Comparing the ratings and opinions of our test panel to each headphone or earbud frequency curve allows us to double-check our subjective opinions using objective data. If a frequency response curve indicates that a pair of pocket-sized earbuds is boasts wildly powerful bass frequencies, we make sure our expert listeners confirm those results.
Frequency response curves also help us steer you towards headphones or earbuds for specific tasks. If you love podcasts, for example, it's important that high bass and low-middle frequencies are neutral and not overpowered by the lower bass tones. We can see that in the response curve and have our testers verify that it works in practice. The more you learn about what you like to listen to, the more useful a target curve will be.
It's also important to keep in mind that most earbuds and headphones allow you to adjust, or equalize (EQ) the relative levels of their base, middle, and treble frequencies. (We test their factory settings.) Keep in mind though, we've never had luck making terrible earbuds sound better using these adjustments. They're best used to make a great set sound just right for you.
Our Panel of Audio Experts
Meet the team who contributed to the creation of our House Curve: Our expert audio team encompasses a range of tastes and audio expertise, from a classical music pro to a bass guitarist and DJ with an extensive music catalog to a Salt Institute-trained podcast producer.
Genaveve Bradshaw holds a bachelor's degree in music from the University of New Mexico, where she studied classical singing, music theory, and composition. Gena is a versatile musician and plays piano, guitar, and flute. She's showcased her talents in musicals, operas, songwriter showcases, plays, recitals, charity fundraisers, sports events, and variety shows. Each of these performances presents a unique acoustic challenge to accommodate the space and the crowd. Gena loves rising to the occasion.
To complement her ear training and theory background, Gena has a degree in Music from the University of New Mexico and continues to study music production and sound engineering. She's a regular Sound Gym.
Dave Berkman is the owner and head DJ at Ascent Productions, as well as a bass guitarist. Berkman pushed every pair of earbuds he tested to their vibrational breaking point to test the limits of their bass resonance.

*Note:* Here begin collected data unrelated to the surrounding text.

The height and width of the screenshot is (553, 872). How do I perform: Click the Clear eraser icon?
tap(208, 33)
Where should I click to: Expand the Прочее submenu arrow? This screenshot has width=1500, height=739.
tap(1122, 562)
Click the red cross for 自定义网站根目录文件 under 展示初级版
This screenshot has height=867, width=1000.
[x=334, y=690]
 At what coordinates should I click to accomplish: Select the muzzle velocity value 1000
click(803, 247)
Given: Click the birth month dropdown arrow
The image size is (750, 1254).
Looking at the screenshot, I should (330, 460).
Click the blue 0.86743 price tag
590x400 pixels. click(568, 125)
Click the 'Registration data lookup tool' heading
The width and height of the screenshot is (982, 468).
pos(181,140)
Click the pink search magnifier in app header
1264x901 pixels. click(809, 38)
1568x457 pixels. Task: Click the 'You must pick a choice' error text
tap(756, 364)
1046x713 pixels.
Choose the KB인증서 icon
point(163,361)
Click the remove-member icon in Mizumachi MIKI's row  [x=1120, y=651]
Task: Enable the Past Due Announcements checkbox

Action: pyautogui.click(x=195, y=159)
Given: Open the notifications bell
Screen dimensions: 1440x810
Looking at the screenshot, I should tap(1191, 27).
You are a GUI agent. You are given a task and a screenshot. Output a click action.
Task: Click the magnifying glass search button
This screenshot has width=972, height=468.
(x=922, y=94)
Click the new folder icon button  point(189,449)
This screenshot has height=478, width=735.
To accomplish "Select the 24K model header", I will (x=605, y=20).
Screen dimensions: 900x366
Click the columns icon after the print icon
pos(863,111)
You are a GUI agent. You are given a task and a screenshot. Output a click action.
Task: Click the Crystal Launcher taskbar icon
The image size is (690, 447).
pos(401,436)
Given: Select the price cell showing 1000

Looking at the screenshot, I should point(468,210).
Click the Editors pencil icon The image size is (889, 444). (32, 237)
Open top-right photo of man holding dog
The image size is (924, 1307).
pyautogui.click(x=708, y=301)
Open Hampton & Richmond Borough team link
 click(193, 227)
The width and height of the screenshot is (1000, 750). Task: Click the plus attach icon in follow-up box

Lead researcher Graham Faulknor holds a master's degree in mechanical engineering from the University of Colorado, Boulder. In his 15-year engineering career, he designed, built, and tested a wide array of devices, from satellites to medical devices to race cars. He's now putting his considerable powers behind our sound team's test development and analysis.
Lead writer, Clark Tate is a senior review editor who honed her ear and audio production skills at the Salt Institute for Documentary Studies. She also works as a podcast producer and has reviewed a wide range of tech products for GearLab since 2017, including voice recorders.
Conclusion
Producers and sound engineers go to great lengths to mix and master music, games, and podcasts in the studio. It would be a shame for us to miss out on their vision just because our headphones or earbuds don't faithfully reproduce the magic.
While industry standards are improving, there are real challenges to transporting a soaring symphony through two tiny speakers strapped over or into your ears. We've worked hard to create ideal House Curves and testing processes that pair subjective tastes with objective analysis. And it's all for you. We hope our hard work helps you find the perfect headset for your needs.